# Stated problem:
Convert the material starting with the line containing "This screenshot has height=1568, width=706." and going on through the line containing "[x=600, y=992]" into a two-column CSV with the columns "instruction" and "target", one row per item, each value in a single quoted field with line breaks replaced by spaces. Leave out the pictures.

# Provided data:
--- START ---

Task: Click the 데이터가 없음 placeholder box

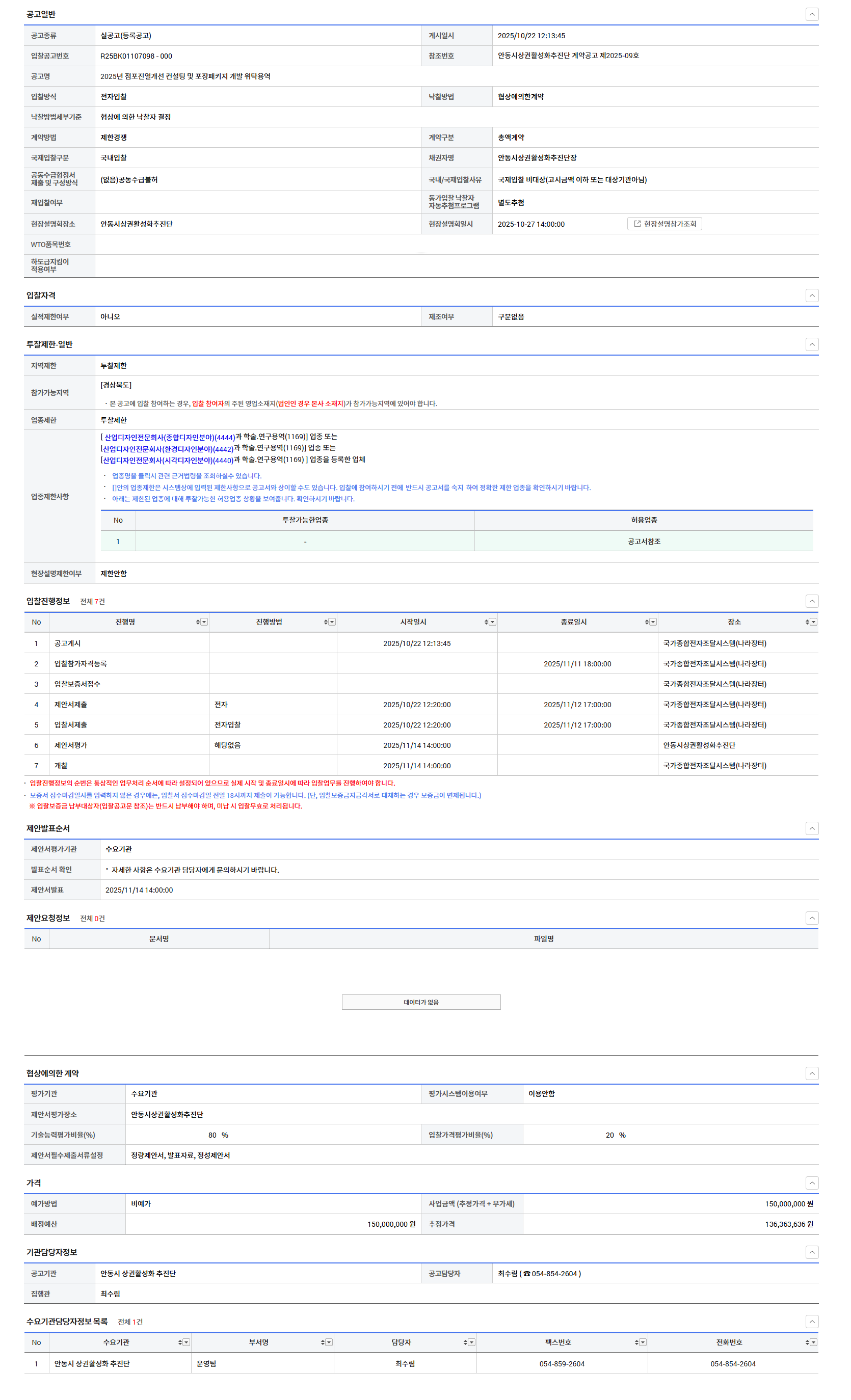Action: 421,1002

--- END ---
--- START ---

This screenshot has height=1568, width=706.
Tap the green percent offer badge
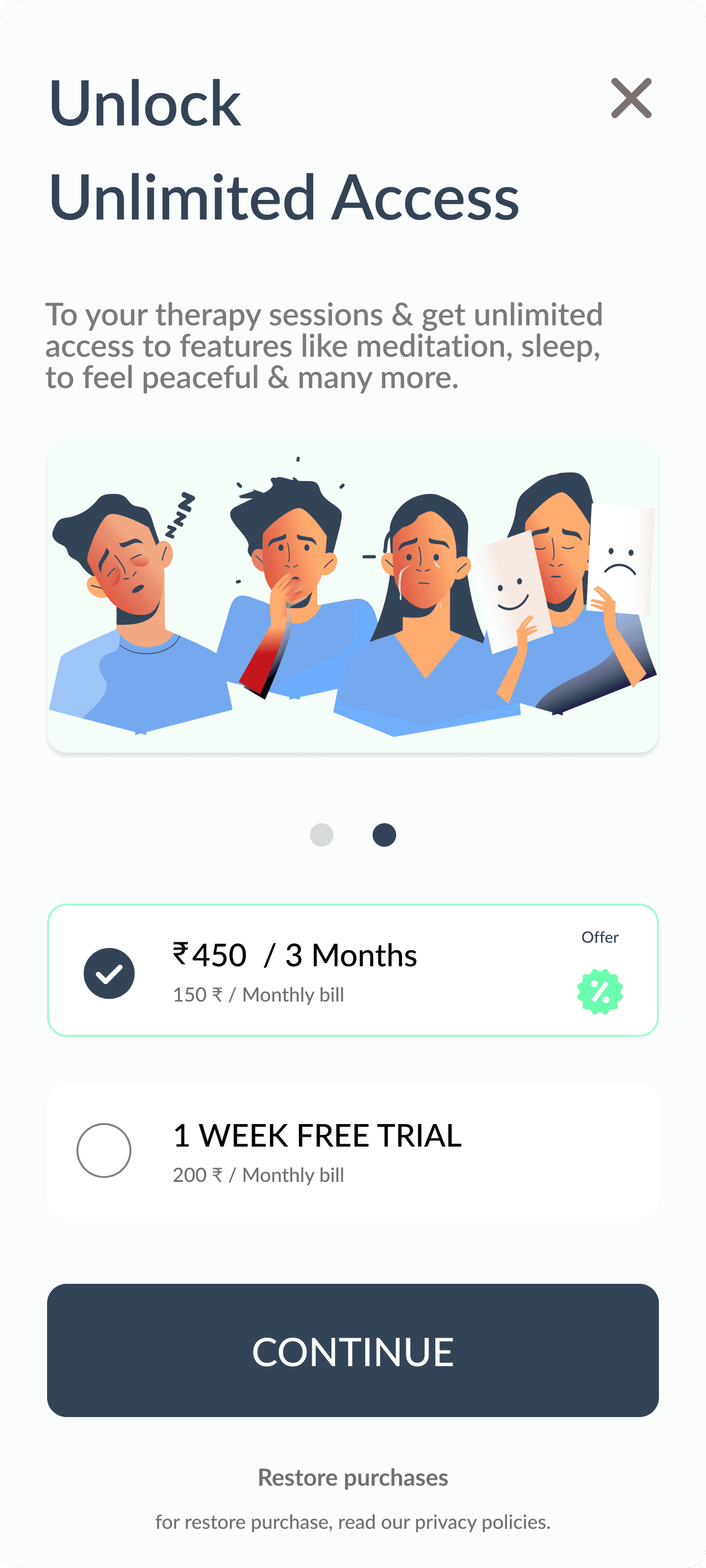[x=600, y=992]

--- END ---
--- START ---

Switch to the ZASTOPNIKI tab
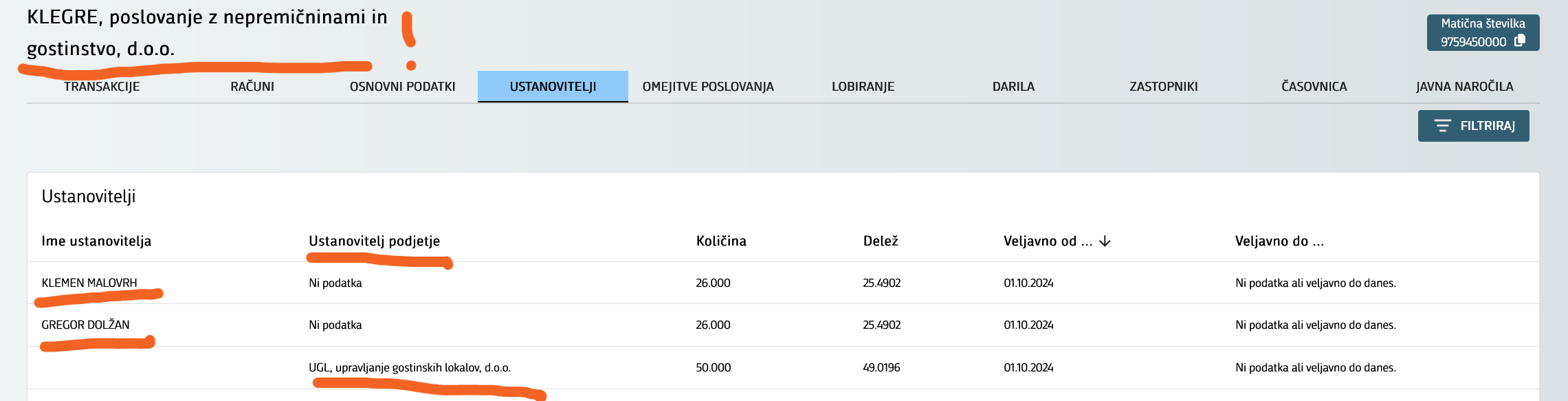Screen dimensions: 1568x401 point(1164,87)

--- END ---

# Full response:
instruction,target
"This screenshot has height=1568, width=706. Tap the green percent offer badge","[x=600, y=992]"